Sunday, June 10, 2012

"In the Kingdom of Men"

Kim Barnes's books include two memoirs, In the Wilderness: Coming of Age in Unknown Country—a finalist for the 1997 Pulitzer Prize—Hungry for the World, and the novels Finding Caruso and A Country Called Home.

She applied the Page 69 Test to her new novel, In the Kingdom of Men, and reported the following:
From Page 69:
Rafiq, the lean Lebanese beautician, worked at the rats in Ruthie’s bouffant, combing his way up from ends to scalp, and I was next. I needed a new style, Ruthie had insisted, for my interview with Sun and Flare in Dhahran. “I know the editor, Nestor Reedy,” she had said when I opened my mouth in surprise, “and you need a hobby so you don’t go bonkers.” I wondered whether she somehow sensed in me that desire I had felt as a girl to be the maker of my own stories. All those diary pages, all that dreaming... “Your head is in the clouds,” my grandfather said to me, “and that’s not the same as heaven.”

The dryer’s heat made the beauty shop hotter than the air outside. “The bathroom faucet broke,” Maddy was complaining,“but do you think Burt could fix it? No, sir. He can drill a well a mile deep but can’t plumb a faucet. I had to call in the coolies.” I focused on the familiar pages of Aramco World, then used it as a fan. I had garbed myself in slacks and a seersucker blouse, but Ruthie sat cool in her sleeveless white shell, black capris, and pearly red flats.

“Did you hear about Katie Johnson?” Candy leaned in, her voice breathy and sharp. “They flew her out last night. Nervous breakdown.”

Maddy started to respond, then cut her eyes my way, needles clicking. I pretended to be absorbed in the magazine, imagining the articles I might write if I could report what I heard at the beauty shop.

“Gin is going to be reporting for Sun and Flare,” Ruthie announced as though reading my mind.

“I’ve always wanted to be a writer,” Candy said, her voice tipped with jealousy, “but Ross won’t let me work.”

“Ross is crazy,” Ruthie said, and nodded to me. “Your turn.”
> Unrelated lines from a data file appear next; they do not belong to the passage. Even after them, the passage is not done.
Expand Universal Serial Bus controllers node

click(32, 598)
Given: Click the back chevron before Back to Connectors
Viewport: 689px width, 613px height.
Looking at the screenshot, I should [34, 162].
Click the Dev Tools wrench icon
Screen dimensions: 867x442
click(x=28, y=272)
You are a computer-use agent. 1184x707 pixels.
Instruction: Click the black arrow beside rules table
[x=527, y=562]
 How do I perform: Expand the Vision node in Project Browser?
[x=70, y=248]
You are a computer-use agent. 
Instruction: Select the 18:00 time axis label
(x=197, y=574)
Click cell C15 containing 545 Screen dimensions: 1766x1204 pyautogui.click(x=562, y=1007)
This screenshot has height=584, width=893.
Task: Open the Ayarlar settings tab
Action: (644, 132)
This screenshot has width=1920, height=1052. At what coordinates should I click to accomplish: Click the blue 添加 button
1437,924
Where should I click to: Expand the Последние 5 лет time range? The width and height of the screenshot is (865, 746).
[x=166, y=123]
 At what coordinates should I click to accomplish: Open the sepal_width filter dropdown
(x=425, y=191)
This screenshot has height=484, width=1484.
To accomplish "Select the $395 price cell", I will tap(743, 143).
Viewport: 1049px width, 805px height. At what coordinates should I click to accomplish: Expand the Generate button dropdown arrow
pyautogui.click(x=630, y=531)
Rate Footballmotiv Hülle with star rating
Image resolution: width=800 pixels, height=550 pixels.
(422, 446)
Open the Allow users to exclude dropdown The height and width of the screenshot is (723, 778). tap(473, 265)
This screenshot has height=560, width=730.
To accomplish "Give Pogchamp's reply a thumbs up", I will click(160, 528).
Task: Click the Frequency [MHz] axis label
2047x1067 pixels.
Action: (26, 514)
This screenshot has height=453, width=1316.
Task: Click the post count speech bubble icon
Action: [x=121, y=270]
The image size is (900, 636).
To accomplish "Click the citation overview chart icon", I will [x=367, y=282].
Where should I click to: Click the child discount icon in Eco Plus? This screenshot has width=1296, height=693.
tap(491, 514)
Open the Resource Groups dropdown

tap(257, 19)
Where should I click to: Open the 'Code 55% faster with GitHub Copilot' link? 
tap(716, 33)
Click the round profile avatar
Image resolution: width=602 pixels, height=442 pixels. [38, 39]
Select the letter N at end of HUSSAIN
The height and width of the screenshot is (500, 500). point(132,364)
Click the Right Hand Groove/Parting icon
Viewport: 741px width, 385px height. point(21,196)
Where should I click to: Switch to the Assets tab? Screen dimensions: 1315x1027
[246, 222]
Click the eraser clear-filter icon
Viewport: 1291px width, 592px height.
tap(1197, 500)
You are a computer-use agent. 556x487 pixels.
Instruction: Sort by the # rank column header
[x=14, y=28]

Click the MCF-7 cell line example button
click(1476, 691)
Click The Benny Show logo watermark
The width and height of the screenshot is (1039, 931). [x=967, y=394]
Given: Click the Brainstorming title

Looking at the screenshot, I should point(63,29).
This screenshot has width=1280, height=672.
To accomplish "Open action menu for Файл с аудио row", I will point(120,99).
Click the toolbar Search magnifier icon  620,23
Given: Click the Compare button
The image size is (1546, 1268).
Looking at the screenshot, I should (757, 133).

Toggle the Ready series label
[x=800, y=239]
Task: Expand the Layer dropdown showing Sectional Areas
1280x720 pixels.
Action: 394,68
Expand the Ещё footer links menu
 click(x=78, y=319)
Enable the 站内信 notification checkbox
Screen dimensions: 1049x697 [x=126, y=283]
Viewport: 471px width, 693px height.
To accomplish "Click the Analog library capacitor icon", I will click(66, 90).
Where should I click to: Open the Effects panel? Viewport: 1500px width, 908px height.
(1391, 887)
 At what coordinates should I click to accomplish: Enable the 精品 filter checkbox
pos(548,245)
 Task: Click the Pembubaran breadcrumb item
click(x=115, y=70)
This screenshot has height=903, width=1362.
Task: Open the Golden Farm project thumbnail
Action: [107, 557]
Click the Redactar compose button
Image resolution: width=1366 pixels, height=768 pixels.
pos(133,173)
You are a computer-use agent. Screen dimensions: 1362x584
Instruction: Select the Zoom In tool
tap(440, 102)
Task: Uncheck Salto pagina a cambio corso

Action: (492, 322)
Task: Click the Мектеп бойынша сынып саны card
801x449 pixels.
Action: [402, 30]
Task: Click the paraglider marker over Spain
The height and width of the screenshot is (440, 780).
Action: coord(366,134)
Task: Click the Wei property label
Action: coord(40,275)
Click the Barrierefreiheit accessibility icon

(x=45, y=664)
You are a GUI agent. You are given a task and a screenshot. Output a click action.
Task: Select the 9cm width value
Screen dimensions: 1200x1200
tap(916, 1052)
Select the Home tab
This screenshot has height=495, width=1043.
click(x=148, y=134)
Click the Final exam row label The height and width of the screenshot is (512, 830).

She slid from the chair before Rafiq could release the foot pump.
How could you not keep reading a page that begins with a lean Lebanese beautician? I’m just sayin’…

I feel lucky. This is a scene that I’m really fond of because it sets up all kinds of interactions that will inform the story. Part of the Arabian American Oil Company’s obligation in the 1960s was to employ as many Arabs as possible—but only the men, of course. I came across the Lebanese hairdresser in the journals of an American expat and found the irony irresistible.

The Aramco wives represent the microcosm that is the compound, with all its various hierarchies: My main character Gin, out of poorest Oklahoma, is a “fresh young thing” with a handsome, ambitious husband. She threatens the older and very vain Candy Fullerton, a social climber who is married to the district manager. Maddy Cain, whose husband is a man of great integrity, has been made bitter by all her years in the desert and lets her resentment show, while Ruthie, married to a Cajun driller, is Gin’s best friend and has the spirit of someone who takes the party with her wherever she goes—she is the party. (What isn’t apparent in this scene is another conflict: Ruthie is Jewish, Maddy, fundamentalist Christian, and they are inside a gated compound in the middle of the Arabian Desert. At a future point in the story, Maddy will say to Gin, “You seem like a nice Christian girl. I’m surprised that you keep such company.”)

It’s Ruthie who will serve as Gin’s coming-of-age guide and teach her the ropes of “camp” life, including how to spend time so that “time doesn’t spend you.” The more independent Gin becomes, the more risks she takes, until what might seem at first like a novel of manners turns increasingly toward betrayal and intrigue.